Si arriva al primo dell’anno e si tirano le somme, questo anno appena passato è stato quanto di più bello, complicato, stancante, entusiasmante e frustrante allo stesso tempo.

Arriva quel momento in cui tutti gli equilibri vengono meno e bisogna trovarne di nuovi.

Nuove decisioni, nuove considerazioni, tutto nuovo. Questo è l’anno senza facebook, l’avevo già scritto ma sono riuscito solo durante le ferie a recuperare tutte le informazioni che necessitavo e a fare la richiesta di eliminazione dell’account. Il 9 gennaio verrà cancellato. Alla fine è stata una scelta difficile, molto sentita e facilitata da un mio maggior coinvolgimento personale con amici e la constatazione che alla fine avvenimenti annunciati sul social network non erano stati recepiti, quindi, alla fine, non è che sia poi così vero che aiuta a tenere i rapporti con le persone lontane.

Quest’anno sarà ancora più impegnativo ma parte con una consapevolezza che l’anno scorso non avevo, con una programmazione rigorosa, con il mio dovermi adeguare a tenere a mente un calendario più lungo di quello a cui sono abituato ora. Sarà un altro anno di cambiamenti.

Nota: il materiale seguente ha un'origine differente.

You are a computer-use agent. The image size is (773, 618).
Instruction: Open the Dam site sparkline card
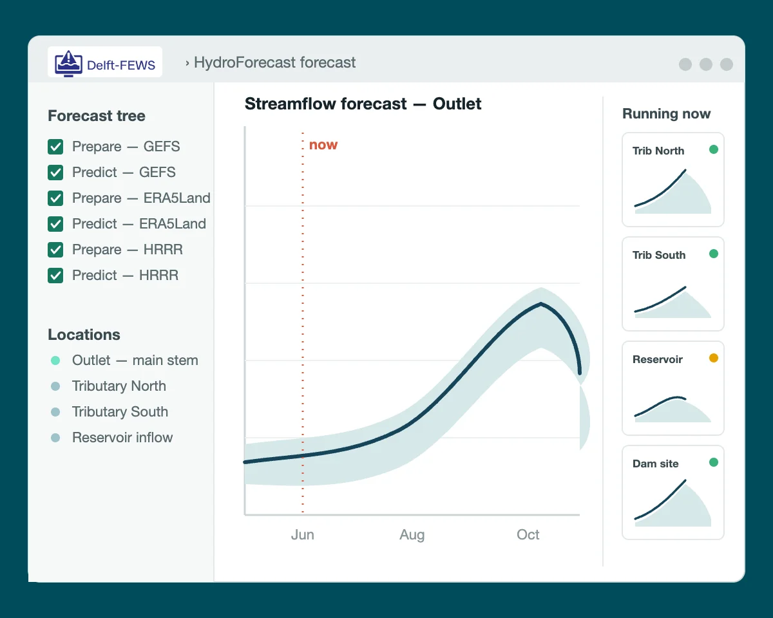coord(673,492)
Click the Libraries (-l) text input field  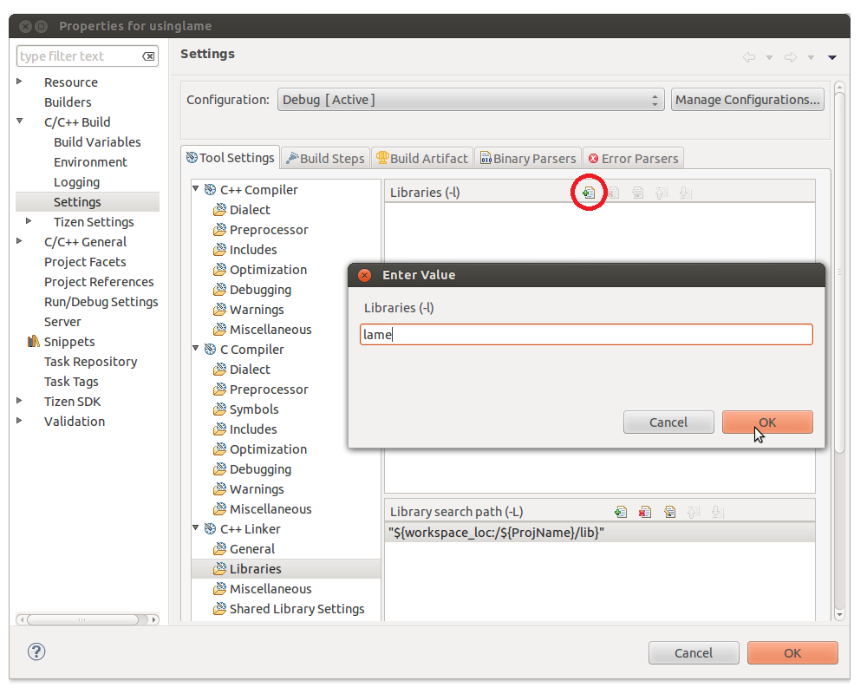point(586,335)
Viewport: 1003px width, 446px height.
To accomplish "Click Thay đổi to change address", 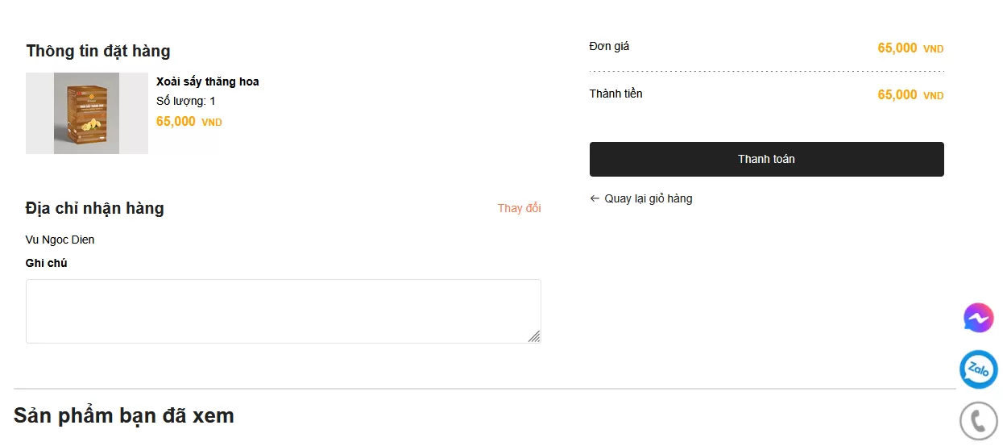I will point(519,208).
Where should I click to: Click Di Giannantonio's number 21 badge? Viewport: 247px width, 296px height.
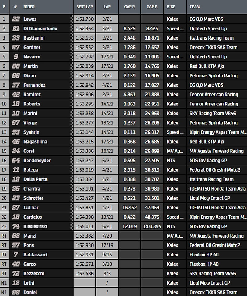coord(15,28)
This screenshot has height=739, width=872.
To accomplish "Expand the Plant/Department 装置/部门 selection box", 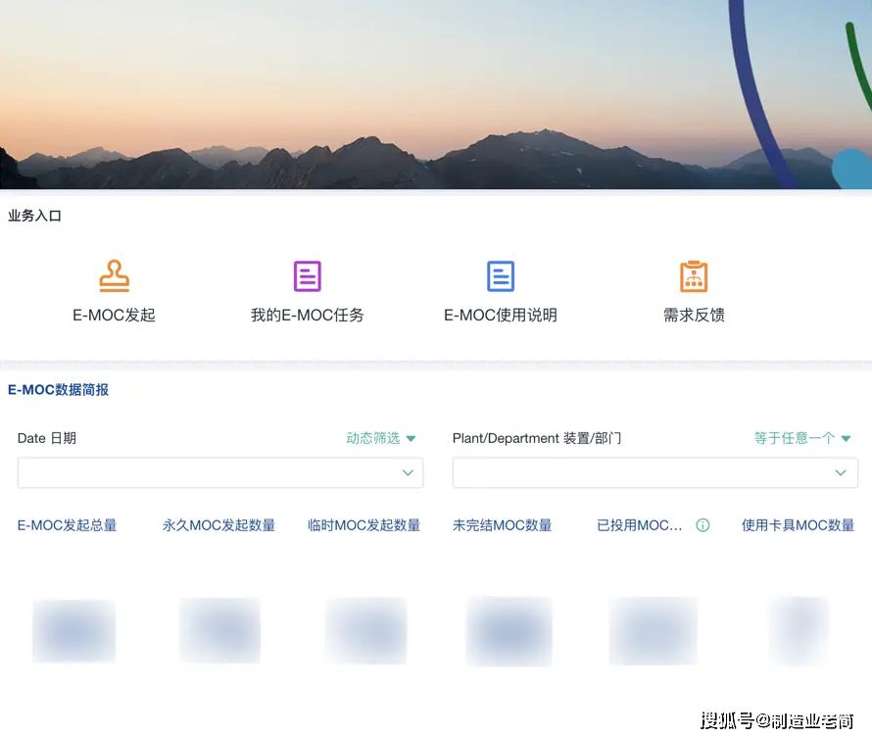I will [654, 472].
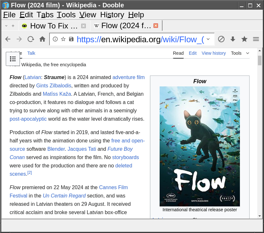Switch to the How To Fix tab
Viewport: 264px width, 233px height.
53,26
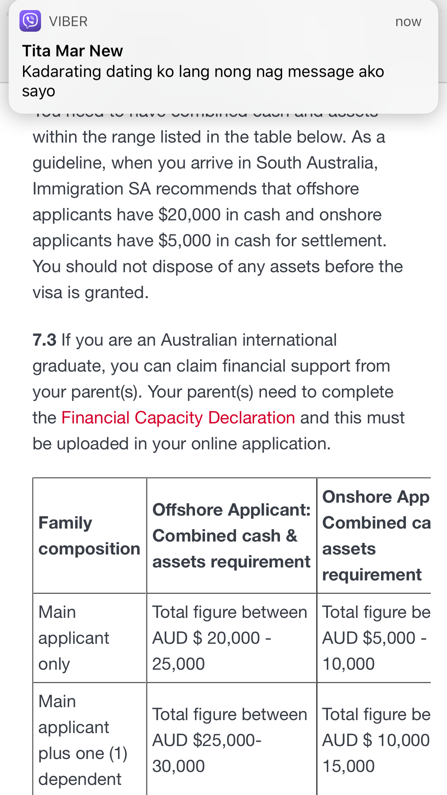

Lavorativamente ho chiuso un paio di situazioni che non portavano da nessuna parte, ho iniziato nuovi progetti e sento la necessità di riprendere a studiare per il mio lavoro.

Devo programmare anche il mio tempo libero perché non voglio rischiare di fare solo 4 uscite fotografiche di cui solo 2 con un soggetto ben chiaro in mente. Voglio riprendere in mano la chitarra.

Tutto questo sempre con la speranza che questo 2018 sia clemente con le mie aspettative.

L'alba di un anno nuovo
L’alba di un anno nuovo

Questa foto rappresenta il mio stato d’animo, risale al 6 gennaio 2017. L’alba di un nuovo anno su un monumento pressoché immutabile nella mia città, immutabile ma sempre in divenire, infatti la veneranda fabbrica del duomo non è mai chiusa. Così su di me, che per certi versi mi sento immutabile, questo 2018 getta una nuova luce.